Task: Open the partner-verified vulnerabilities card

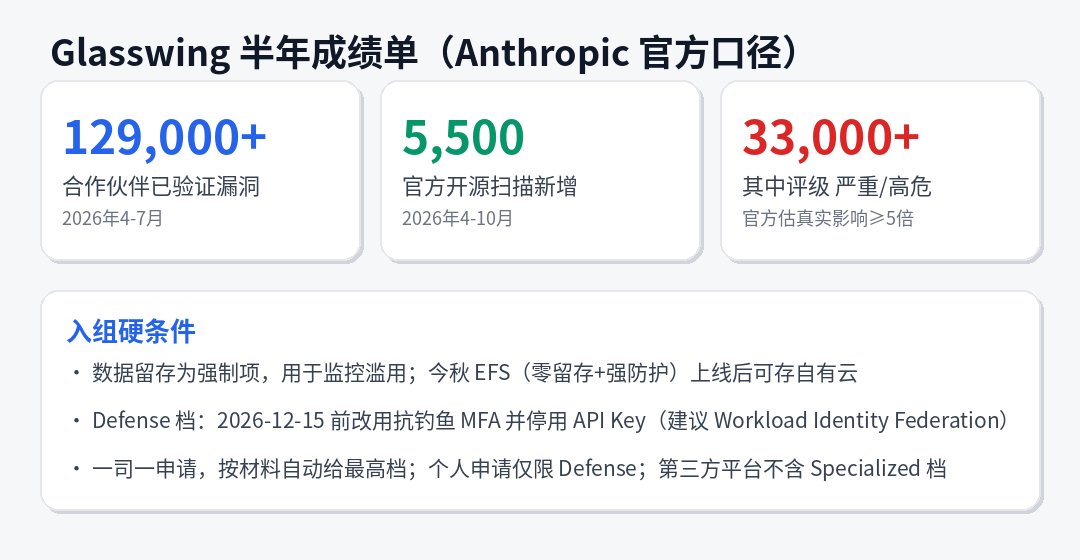Action: [x=201, y=172]
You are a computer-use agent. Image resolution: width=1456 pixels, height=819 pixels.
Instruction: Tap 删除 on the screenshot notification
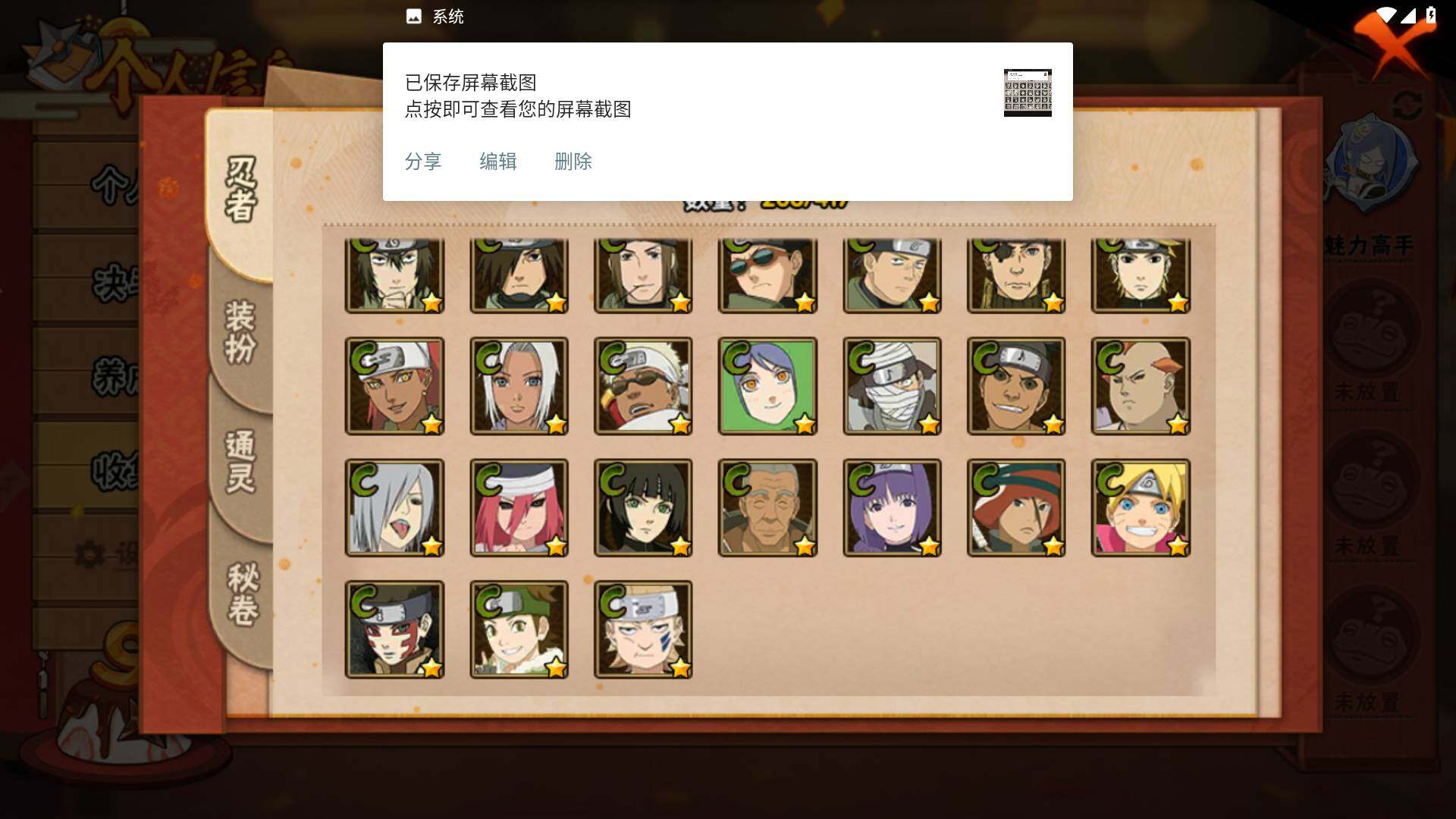tap(573, 162)
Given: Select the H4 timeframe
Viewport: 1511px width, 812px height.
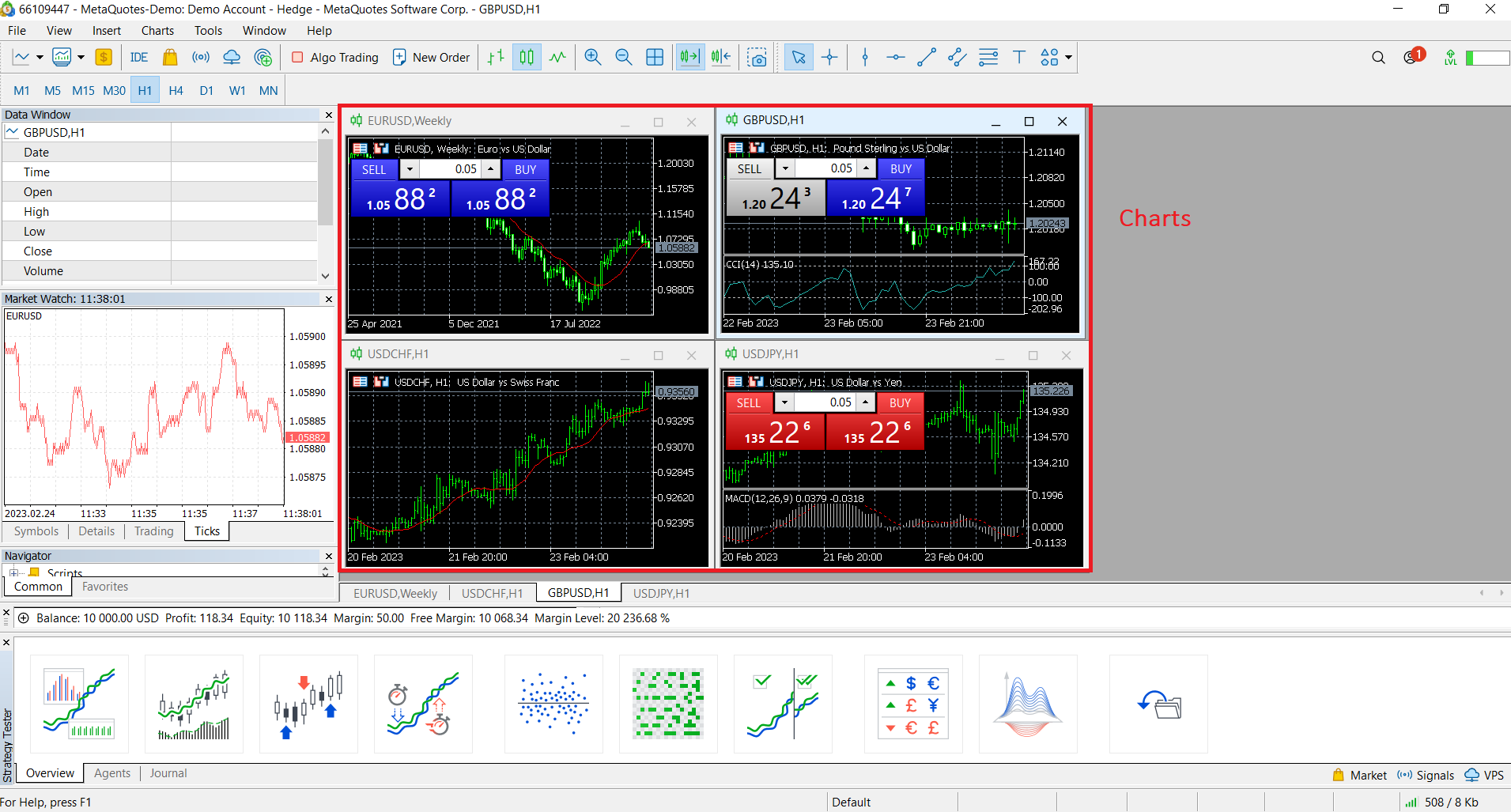Looking at the screenshot, I should pyautogui.click(x=176, y=90).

### GIVEN TASK
Rewrite all of the records above as a JSON list of strings, one string per line, with blank lines and the pictures left out.

### WRITTEN REPLY
[
  "Task: Open the partner-verified vulnerabilities card",
  "Action: [x=201, y=172]",
  "You are a computer-use agent. Image resolution: width=1456 pixels, height=819 pixels.",
  "Instruction: Tap 删除 on the screenshot notification",
  "tap(573, 162)",
  "Given: Select the H4 timeframe",
  "Viewport: 1511px width, 812px height.",
  "Looking at the screenshot, I should pyautogui.click(x=176, y=90)."
]